ON TARGET: Putin is more of a Cornered Rat than a Bullish Aggressor

By Scott Taylor

Last Thursday there was a meeting in Brussels between Ukrainian President Volodymyr Zelensky and senior officials at NATO Headquarters.

Zelensky was there to plead Ukraine’s case for NATO’s military support in advance of any Russian incursion into eastern Ukraine.

In recent weeks Ukrainian, U.S. and NATO intelligence sources have reported a large Russian military build up along the Ukrainian border.

The estimated timeframe for this feared invasion is within the next few weeks or perhaps a few months.

Instead of simply pledging the requested support to Zelensky, NATO Secretary General Jen Stoltenberg cunningly stated instead that NATO’s 2008 invitation for Ukraine to join the alliance remains open.

Having Ukraine join NATO, rather than remain a neutral sovereign state is a publically declared ‘red line’ for Russian President Vladimir Putin.

Thus Stoltenberg is using the alleged immediate threat of a Russian invasion to secure Ukraine’s permanent membership in the alliance – which in turn could push Putin over the edge into taking military measures.

It is being played out like some sort of geo-political chess game, but saner heads need to remember that at the end of the day we are talking about nuclear-armed opponents, not chess players.

The NATO spin-doctors paint Russia as the aggressor in all of this and point to Putin’s 2014 annexation of the Crimea as proof positive that the muscle bound dictator is bent on world domination.

The standard depiction of Putin is that this former KGB agent longs for the good old days when the Soviet Union had the western world trembling in fear.

During my military service in the 1980’s I served with 4 Canadian Mechanized Brigade Group in West Germany. To this day I’m proud to wear my NATO medal.

However the Cold War is long over and the 30-member NATO of today is not the 16-member alliance that formed a collective defence against the expansion of communism.

Canada was a founding member when the North Atlantic Treaty was signed in 1949. When West Germany joined NATO in 1955, the Soviet reaction was to create their own collective defence alliance known as the Warsaw Pact.

At the height of the Cold War there were seven member states in the Warsaw Pact in addition to the Soviet Union.

In 1989 the dissolution of communist Europe began and by 1991 even the Soviet Union had broken up into 15 separate republics.

Since that historic juncture, NATO has added 14 new members which include all the former Warsaw Pact countries along with the three former Soviet Baltic republics; Latvia, Lithuania and Estonia.

At their summit meeting in 1990, U.S. President Ronald Regan promised Soviet leader Mikhail Gorbachev that there would be no eastward expansion of the NATO alliance.
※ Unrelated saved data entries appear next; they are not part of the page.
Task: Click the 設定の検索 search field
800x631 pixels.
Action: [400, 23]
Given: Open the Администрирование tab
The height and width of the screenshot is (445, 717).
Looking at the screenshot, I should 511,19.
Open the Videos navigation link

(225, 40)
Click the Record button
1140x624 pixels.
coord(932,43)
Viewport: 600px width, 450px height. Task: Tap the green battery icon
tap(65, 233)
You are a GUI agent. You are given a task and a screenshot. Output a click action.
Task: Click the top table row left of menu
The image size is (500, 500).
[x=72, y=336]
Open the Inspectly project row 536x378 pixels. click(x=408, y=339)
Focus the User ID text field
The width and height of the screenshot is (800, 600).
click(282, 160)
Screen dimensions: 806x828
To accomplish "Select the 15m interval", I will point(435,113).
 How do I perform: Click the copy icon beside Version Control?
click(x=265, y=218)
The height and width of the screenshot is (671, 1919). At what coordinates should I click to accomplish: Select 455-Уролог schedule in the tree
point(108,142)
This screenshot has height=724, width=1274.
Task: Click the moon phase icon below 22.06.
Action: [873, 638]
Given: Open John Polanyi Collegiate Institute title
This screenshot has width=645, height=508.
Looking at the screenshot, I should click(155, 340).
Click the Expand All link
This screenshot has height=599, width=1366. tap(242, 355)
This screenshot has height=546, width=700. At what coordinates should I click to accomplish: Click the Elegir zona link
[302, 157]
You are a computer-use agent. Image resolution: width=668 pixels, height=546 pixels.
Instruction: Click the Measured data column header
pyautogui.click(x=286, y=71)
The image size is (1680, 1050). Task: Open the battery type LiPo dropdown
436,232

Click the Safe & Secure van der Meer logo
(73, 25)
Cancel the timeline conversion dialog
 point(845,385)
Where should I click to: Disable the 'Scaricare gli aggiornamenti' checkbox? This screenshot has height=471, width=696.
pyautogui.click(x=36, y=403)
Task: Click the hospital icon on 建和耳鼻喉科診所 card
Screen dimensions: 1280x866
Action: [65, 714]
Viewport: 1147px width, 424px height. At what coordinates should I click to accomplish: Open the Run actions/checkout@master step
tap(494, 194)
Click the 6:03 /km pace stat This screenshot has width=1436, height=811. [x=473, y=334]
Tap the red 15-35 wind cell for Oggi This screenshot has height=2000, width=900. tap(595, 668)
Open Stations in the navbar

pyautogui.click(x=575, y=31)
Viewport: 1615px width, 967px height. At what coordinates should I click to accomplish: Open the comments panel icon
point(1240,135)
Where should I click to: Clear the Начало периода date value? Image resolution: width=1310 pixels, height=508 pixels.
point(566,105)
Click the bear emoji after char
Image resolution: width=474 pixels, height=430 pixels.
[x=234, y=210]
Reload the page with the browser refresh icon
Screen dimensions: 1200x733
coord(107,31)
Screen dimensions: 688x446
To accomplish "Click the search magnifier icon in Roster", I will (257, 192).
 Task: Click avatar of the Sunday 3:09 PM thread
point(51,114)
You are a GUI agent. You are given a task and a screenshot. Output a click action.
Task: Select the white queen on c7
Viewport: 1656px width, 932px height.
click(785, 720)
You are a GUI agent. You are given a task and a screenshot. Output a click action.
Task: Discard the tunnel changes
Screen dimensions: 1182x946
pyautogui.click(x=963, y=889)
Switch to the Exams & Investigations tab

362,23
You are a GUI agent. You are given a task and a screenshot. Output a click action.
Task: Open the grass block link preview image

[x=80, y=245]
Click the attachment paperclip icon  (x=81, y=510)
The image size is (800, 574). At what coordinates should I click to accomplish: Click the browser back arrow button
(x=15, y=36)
Yet in the subsequent three decades NATO has grown in numbers and capability and now borders Russia itself, in Poland and the Baltic.

Putin flexed his might in annexing the Crimea in 2014, but in the grander scheme of things he is strategically more of a cornered rat than a formidable aggressor.

The official Russian response to Ukraine’s possible admission into NATO was to threaten the deployment of medium range nuclear missiles.

While the NATO spin machine would have us believe that this is Putin threatening Western Europe, it seems more like a desperate defensive threat.

The senior Russian military leadership are not so delusional as to think they could defeat the massive NATO alliance in a conventional conflict.

So they issue a reminder that they still possess the means to deliver on the old Cold War premise of nuclear ‘Mutual Assured Destruction’ (MAD).

Prior to the meeting between Stoltenberg and Zelensky, U.S. President Joe Biden had a chat with Putin to warn Russia that any military incursion into Ukraine would be met with severe economic sanctions.

One of the targets of such measures would be the recently completed, but not yet functioning, Nord Stream 2 oil and gas pipelines.

These pipelines run across the Baltic Sea and directly connect Russian oil and gas exports to Western Europe. By doubling the capacity with the second pipeline, the U.S. fears that this only further increase the Kremlin’s leverage over industrialized Western Europe.

It also further diminishes Russia’s need to rely upon the existing over land pipelines to Europe, which run through Ukraine.

It is a complex chess game indeed, and we should not be playing chicken with a nuclear-armed opponent under the dumbed down pretext that Putin simply wants to rule the world.